A Spec recommended this book written in 1933. The interesting thing about old books is that they adopt unused market theory from a different cycle, from a different paradigm than the current market thinking that the majority follows now-a-days. What was old may now be coming back into use in the changing cycles. Sometimes thinking out of the box leads to a winning strategy. This book is about grain trading and though some of the numbers are different now there were many grains of truth and wisdom and interesting approaches to trading that are worthy of mention and which should receive a warm reception by Specs, and present some good ideas and variations for testing. He presents tables of historical prices, averages of the lows and highs, and the ranges which give good information on descriptive statistics.
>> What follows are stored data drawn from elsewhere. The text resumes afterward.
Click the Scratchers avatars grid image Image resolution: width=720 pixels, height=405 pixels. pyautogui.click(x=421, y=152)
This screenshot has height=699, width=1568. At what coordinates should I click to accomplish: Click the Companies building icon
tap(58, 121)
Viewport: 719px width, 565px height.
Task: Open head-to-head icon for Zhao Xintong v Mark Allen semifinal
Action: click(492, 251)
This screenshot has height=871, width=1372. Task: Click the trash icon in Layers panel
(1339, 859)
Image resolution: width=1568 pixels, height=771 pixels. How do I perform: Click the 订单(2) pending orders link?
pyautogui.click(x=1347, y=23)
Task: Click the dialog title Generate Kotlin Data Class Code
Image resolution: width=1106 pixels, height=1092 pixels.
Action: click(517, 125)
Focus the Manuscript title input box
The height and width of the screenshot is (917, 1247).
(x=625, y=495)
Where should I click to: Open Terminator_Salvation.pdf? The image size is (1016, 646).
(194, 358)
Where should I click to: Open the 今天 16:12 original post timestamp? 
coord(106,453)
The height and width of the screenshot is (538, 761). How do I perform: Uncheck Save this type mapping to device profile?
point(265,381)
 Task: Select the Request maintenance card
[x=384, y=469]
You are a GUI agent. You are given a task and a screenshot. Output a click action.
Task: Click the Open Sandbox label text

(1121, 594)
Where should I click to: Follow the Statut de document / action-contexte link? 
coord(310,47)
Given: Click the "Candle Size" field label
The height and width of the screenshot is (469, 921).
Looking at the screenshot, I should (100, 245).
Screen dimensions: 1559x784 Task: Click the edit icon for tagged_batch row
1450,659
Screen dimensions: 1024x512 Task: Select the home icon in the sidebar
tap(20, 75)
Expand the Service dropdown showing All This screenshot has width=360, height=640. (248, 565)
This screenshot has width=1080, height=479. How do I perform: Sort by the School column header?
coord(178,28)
He tested his systems and rules on historical data. A few points:

  1. Year Round trading in Wheat. Buy monthly lows during down season to line limit, then hold and sell on new month highs during up season.
  2. Scalping: Buy below prior day low and hold then sell above prior day high.
  3. The long haul speculator will outperform the scalper because of commissions and slippage.
  4. Stops cause losses. He tests this against historical data. Stops causes too many rinse outs. He does have a seasonal time stop method.
  5. Do not scale in, i.e. sell every 2 cents down or buy up as it leads to bankruptcy due to over extension of margin. Do Average cost down by buying new lows and selling new highs. Stay within a predetermined ‘line’ and keep margin available.
  6. Examine fundamentals of cost of wheat production vs. cost of gold production. Under economic law of relative cost the price can never get to zero nor several times cost of production, for long.
  7. During wheat bear markets only hedgers are short and the do not care if the price drops, thus there is no new supply to buy up price. He computed wheat bear markets to be 86 days in length.
  8. Mechanical and technical methods work better for commodities than stocks as they do not rely on honesty of management.
  9. “The culmination of a bull market comes at a time when the crop shortage receives front page comment in our daily papers.”
  10. A successful trader will not pick a price and will be willing to carry a loss. “The further a man goes in analysis of price the great the need for statistics.”

Would other knowledgeable specs offer comment on whether these ideas work in today’s grain markets?